Here is the village you actually need. A programme owner with cross-functional authority. Workstreams across network, PKI, applications, OT, and procurement. A steering committee that meets and makes binding decisions, not one that meets and produces minutes. Crypto champions embedded in application teams who flag new cryptographic choices before they become problems. And a budget that survives more than one financial year, because this programme will not be done by Christmas.
Now, about those suppliers.
Your TLS configuration can be exemplary. Your certificate management can be immaculate. Your critical SaaS provider's API can still be running a cipher suite last updated in 2019, carrying your data through a cryptographic arrangement that would have raised eyebrows in 2015. Your data is only as secure as the weakest link in the chain of systems it travels through, and most of that chain is outside your direct control.

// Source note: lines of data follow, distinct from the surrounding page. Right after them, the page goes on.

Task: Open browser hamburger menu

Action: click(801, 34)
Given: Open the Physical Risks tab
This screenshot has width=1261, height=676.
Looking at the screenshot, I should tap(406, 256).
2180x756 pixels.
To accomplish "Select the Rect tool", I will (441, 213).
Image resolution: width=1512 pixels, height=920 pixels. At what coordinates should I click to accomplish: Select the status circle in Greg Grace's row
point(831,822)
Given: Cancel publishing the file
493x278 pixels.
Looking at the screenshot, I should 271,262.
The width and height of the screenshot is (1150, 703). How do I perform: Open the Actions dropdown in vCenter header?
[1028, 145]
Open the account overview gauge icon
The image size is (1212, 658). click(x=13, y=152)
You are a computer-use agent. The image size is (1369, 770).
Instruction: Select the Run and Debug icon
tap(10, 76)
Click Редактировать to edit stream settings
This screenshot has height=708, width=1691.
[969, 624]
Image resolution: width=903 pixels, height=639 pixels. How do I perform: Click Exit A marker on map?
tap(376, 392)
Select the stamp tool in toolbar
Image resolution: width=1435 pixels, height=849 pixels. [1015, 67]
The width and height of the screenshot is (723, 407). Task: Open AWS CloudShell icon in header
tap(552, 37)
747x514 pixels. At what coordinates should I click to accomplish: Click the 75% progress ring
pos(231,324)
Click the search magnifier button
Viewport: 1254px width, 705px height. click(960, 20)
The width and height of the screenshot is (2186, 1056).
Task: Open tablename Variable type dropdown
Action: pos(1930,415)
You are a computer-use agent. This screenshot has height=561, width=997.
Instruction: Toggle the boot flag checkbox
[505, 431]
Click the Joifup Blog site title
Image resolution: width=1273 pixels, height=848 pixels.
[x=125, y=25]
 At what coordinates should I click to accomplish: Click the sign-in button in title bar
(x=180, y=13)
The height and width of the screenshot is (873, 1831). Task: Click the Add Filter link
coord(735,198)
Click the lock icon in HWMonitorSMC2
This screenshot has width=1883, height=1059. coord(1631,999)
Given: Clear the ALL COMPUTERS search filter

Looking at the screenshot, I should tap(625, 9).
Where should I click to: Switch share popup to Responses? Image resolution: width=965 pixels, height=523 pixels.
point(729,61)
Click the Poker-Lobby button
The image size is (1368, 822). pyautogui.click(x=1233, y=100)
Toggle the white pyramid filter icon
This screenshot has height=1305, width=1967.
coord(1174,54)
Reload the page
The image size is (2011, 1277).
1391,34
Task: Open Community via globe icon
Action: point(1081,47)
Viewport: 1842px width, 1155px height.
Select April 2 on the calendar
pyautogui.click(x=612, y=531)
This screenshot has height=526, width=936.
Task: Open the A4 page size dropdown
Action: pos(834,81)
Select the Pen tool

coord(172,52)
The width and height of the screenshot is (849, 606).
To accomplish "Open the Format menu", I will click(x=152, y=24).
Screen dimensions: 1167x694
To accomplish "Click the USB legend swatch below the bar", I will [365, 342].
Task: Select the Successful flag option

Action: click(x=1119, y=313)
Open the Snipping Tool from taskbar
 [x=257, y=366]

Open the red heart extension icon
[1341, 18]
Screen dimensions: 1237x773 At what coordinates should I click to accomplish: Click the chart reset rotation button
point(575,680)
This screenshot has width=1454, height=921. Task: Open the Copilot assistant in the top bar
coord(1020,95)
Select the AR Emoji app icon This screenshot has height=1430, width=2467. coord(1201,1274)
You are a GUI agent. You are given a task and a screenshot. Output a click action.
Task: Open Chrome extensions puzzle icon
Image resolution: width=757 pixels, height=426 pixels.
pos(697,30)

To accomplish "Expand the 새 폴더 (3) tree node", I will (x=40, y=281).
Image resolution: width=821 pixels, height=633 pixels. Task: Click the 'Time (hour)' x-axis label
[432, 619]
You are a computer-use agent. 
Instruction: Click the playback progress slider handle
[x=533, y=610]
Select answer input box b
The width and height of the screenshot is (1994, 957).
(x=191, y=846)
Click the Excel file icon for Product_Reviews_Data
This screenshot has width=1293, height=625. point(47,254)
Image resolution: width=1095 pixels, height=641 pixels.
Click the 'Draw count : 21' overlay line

The instinct, at this point, is to assume the suppliers will sort it out. This is understandable. It is also wrong.
Cloud providers are updating transport security between your environment and their boundary. They are not updating the cryptographic configurations inside your applications, your key management systems, your code signing pipelines, or the fifteen SaaS tools your finance team onboarded without telling anyone. Those remain your responsibility. A vendor who tells you "our cloud provider handles all of that" is a vendor who has not yet run a cryptographic inventory. When they do, they will be surprised.
The village has to be built deliberately, and it has to include supplier governance. Send the questionnaire. Ask what TLS versions they enforce, whether they have a PQC migration roadmap, and when they plan to implement the NIST standards. A supplier who cannot answer these questions is not a blocker on your migration. They are a risk on your risk register, and they need to know it.
The good news is that the first step does not require the whole village to show up at once. Start with the cryptographic inventory. Understand what you are actually running. The village can organise itself around real findings rather than theoretical ones.
The child will not raise itself. Neither will this migration.